[Dataset excerpts]
======

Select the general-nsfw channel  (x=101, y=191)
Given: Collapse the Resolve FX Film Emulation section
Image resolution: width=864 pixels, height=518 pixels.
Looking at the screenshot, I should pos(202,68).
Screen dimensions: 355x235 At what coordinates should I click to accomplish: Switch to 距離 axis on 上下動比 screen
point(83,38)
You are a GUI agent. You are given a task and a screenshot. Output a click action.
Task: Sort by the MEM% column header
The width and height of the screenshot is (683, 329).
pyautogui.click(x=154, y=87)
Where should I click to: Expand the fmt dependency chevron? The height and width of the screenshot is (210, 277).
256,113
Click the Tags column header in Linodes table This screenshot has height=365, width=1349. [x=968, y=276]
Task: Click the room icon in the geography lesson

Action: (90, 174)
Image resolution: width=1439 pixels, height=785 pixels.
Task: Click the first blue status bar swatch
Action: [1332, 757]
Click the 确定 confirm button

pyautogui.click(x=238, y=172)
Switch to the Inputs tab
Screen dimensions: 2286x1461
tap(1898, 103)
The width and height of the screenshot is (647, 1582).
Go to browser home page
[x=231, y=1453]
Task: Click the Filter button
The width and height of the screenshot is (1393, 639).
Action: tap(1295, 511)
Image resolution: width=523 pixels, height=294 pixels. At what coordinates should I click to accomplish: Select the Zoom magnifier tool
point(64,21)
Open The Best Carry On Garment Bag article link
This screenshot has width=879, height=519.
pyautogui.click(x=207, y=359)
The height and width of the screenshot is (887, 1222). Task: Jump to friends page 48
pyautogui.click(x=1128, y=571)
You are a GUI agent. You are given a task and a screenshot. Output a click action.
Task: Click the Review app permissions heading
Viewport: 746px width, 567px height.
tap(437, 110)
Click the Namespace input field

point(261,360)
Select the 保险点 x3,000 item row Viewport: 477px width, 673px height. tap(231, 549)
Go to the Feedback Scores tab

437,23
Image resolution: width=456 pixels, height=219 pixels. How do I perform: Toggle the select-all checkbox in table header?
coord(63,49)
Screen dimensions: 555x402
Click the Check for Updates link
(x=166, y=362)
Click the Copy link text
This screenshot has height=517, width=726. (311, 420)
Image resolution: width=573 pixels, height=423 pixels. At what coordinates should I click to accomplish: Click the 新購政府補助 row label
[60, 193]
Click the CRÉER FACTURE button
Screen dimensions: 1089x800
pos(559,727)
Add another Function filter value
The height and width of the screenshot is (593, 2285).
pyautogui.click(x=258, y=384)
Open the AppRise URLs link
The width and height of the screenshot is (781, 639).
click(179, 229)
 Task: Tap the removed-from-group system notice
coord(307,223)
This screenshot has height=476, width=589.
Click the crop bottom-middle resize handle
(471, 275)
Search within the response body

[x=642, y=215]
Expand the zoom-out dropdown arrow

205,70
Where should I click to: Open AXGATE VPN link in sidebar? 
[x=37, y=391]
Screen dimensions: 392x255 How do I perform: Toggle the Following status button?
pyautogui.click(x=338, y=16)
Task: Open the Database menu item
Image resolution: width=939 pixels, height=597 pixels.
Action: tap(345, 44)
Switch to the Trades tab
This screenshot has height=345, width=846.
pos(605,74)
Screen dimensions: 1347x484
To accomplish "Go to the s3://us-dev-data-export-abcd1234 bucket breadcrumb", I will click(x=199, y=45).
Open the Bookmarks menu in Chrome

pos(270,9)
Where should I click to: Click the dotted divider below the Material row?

======

[Exercise instructions]
Scan the entries for the string "item" and report only how many lines contain it.

[Solution for this problem]
2